I registered a domain, I have the server’s IP redirect to the domain name when requested by http. If someone hits the server using the IP via Https they get a privacy error since the TLS handshake occurs before the redirect. Is it possible to have the cert also specify the IP as a valid name for the server or is this against LE issuance policy? I can’t seem to find a post or anything referring to this in the documentation.


#2

Let’s Encrypt currently only issues certificates for domain names. I don’t think there are any plans to change that as of now.

Proof of ownership for IP addresses is probably harder to demonstrate in an automated fashion, compared to domain names.


#3

Yeah, I suspected as much. I’ll just ignore the issue. I wouldn’t really be bothering with SSL if it were not for LE. Thanks for the answer.


#4

proof of ownership via dns auth would be not easy
but proof of ownership via http://ip.ip.ip.ip/acme-protocol-path
should be no more difficult than for any other name wanted for a san cert covering all the urls on a webserver


#5

Right, but IP ownership is probably defined in a different context than domain ownership. Getting a DHCP lease for a dynamic IP for 24 hours, or a new IP whenever you reset your modem, is not quite the same thing as owning that IP. It would be significantly easier to acquire certificates for a large range of IP addresses that don’t actually belong to you after your next modem reset, and I’m not quite sure how other CAs handle this in general (CA/B Baseline Requirements aren’t really all that explicit on this matter either).

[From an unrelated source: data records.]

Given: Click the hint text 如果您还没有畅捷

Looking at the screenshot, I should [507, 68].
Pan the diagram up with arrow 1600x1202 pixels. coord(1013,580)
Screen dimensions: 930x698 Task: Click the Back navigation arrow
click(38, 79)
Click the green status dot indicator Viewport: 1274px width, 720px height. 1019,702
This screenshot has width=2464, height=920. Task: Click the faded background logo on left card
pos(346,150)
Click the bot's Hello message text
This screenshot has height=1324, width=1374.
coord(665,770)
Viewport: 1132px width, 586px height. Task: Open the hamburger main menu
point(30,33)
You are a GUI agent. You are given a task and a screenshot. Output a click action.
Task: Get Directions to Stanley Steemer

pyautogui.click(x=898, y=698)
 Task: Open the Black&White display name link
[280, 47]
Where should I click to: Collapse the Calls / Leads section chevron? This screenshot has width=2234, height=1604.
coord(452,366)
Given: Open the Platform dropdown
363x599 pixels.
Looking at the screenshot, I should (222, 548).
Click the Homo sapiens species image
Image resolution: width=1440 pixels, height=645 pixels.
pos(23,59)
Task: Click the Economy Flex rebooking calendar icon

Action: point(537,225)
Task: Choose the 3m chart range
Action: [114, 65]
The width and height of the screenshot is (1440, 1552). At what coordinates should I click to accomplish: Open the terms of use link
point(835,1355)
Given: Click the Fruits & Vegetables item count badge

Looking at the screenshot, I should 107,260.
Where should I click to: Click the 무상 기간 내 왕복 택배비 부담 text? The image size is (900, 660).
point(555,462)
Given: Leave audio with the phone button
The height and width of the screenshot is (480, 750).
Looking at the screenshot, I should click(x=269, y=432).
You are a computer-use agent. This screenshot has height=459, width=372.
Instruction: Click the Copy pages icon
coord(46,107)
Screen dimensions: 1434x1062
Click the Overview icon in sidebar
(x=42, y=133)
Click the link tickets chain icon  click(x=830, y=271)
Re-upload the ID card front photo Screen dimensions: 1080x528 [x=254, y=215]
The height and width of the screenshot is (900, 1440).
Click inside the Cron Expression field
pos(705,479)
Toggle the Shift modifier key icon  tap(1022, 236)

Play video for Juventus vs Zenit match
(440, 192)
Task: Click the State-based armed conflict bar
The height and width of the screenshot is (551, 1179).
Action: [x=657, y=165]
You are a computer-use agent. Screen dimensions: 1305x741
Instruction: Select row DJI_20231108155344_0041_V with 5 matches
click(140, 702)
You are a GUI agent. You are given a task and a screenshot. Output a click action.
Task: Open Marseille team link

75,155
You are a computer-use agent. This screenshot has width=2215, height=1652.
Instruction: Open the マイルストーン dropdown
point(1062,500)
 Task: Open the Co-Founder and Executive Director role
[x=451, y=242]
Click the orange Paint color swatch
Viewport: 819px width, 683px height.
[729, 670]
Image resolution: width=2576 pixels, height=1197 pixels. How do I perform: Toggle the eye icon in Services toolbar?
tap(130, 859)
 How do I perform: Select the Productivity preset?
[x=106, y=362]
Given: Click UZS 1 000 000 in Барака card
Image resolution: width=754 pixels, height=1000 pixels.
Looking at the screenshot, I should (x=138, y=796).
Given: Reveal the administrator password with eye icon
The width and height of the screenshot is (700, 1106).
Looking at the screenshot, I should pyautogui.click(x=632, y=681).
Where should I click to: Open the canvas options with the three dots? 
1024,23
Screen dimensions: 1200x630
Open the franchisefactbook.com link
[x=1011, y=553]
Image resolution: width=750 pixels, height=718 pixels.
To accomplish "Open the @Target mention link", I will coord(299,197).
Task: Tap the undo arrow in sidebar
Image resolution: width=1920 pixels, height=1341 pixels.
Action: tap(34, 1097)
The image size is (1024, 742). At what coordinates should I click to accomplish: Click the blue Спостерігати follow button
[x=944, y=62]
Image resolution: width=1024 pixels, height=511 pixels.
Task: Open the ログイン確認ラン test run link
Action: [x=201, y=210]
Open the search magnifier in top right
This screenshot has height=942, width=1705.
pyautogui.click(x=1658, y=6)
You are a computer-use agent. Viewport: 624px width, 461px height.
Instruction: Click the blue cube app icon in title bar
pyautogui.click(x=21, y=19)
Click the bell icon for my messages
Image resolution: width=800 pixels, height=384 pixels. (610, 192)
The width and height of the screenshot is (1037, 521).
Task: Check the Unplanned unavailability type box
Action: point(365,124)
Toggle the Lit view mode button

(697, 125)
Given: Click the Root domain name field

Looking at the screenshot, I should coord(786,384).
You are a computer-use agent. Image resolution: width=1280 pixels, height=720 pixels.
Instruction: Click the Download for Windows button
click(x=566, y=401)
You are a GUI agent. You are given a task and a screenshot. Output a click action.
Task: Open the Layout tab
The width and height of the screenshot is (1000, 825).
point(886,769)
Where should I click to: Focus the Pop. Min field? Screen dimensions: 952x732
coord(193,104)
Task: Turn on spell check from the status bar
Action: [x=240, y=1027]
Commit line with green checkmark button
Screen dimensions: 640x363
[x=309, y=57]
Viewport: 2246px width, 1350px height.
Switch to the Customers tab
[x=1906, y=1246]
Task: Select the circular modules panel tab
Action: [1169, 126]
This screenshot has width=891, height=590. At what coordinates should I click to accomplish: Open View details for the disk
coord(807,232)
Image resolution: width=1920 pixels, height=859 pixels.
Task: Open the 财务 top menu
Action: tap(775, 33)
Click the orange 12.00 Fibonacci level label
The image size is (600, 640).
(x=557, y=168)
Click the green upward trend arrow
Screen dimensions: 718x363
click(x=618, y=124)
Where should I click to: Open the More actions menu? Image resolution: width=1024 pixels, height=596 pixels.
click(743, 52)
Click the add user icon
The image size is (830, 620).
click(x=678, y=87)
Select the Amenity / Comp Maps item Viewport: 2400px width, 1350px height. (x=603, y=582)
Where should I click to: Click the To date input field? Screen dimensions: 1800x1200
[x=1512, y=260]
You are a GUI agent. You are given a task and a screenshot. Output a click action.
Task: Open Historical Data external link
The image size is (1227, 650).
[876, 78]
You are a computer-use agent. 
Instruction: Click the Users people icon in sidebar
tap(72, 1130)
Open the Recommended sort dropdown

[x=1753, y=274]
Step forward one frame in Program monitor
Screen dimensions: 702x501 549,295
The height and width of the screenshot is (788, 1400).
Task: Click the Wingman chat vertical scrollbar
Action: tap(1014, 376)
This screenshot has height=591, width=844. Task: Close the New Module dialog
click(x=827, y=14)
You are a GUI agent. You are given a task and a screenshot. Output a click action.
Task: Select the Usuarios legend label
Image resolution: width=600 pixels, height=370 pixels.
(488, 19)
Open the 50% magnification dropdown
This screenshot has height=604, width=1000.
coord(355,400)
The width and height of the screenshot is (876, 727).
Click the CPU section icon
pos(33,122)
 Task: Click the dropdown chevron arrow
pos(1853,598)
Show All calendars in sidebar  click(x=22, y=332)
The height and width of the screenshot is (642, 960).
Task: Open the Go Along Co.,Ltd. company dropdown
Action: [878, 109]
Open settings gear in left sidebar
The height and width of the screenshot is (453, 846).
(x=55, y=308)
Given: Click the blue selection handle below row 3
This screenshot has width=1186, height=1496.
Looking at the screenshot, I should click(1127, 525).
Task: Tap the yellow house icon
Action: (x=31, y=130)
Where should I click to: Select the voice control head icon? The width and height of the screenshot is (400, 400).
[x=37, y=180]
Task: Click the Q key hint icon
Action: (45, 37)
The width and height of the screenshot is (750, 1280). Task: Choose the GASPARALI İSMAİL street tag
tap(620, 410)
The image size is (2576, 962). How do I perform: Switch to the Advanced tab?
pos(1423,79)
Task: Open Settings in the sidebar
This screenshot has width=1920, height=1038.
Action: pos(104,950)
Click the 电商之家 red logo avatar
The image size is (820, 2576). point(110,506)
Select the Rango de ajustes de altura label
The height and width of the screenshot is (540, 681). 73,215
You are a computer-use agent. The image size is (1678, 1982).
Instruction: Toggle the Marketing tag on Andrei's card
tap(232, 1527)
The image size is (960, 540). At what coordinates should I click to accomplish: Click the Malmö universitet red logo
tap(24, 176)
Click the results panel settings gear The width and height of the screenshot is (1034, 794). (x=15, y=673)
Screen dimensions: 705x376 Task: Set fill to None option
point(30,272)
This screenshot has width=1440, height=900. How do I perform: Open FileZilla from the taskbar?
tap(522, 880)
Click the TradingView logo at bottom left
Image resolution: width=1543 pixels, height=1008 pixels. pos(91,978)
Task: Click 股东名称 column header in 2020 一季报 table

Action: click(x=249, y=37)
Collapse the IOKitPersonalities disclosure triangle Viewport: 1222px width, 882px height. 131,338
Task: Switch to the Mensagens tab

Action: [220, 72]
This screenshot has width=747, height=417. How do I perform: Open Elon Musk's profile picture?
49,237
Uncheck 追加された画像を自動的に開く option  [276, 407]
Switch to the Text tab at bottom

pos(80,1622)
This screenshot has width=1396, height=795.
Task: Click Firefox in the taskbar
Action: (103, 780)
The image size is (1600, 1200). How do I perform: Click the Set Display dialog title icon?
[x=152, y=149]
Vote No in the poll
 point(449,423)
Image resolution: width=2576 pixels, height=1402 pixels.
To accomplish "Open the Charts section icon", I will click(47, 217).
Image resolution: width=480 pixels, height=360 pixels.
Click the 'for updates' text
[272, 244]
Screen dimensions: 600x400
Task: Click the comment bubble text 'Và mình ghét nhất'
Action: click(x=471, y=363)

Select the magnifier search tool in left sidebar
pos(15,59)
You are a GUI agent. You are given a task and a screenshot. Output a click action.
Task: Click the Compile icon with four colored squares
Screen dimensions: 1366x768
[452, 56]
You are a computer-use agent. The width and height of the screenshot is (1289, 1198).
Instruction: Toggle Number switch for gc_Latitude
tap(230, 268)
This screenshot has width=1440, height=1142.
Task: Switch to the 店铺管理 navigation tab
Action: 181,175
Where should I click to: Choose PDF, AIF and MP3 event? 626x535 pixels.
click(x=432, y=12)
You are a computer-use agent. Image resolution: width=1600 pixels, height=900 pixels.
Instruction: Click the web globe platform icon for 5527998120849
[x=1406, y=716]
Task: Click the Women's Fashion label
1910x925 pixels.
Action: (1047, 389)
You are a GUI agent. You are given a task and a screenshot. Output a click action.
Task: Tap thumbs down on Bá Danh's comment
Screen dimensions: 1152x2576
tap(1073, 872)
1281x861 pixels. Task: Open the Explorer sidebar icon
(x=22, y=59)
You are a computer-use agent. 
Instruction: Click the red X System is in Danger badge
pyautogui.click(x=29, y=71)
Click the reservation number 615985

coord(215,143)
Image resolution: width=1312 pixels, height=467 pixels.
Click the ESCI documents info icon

Then there’s also the fact that in pretty much every context I can think of where you’d prefer to connect to IPs instead of domain names, you might as well be using your own CA certificate and only trust that one, since it would almost always be some kind of programmatic access.


#6

well yes if and only if the cert was for just an ip
but if its for a san cert (for example)
it does mean that the cert can cover all possible names that could have been used to connect to the site
even if like most of ours if you try the ip you get redirected to another site/page listing the valid names you should have used instead
(but at least with the ip in the san this does not require clicking through several cert error warnings to move onward)
it should be possible to authenticate whether an ip is dynamic or static fairly easily, for at least users like me with correct whois/fqrdns etc etc, all with long and verifiable history

but i do think the point about dynamic is well made and should be a reason to limit their availability to say san certs after x trouble free renewals for example

because yes ip ownership can change, but this is true of names also, but the short lifetime of the certs (and the potential usefullness of a cert for an ip you no longer control) are both quite limiting


#7

This topic was automatically closed 30 days after the last reply. New replies are no longer allowed.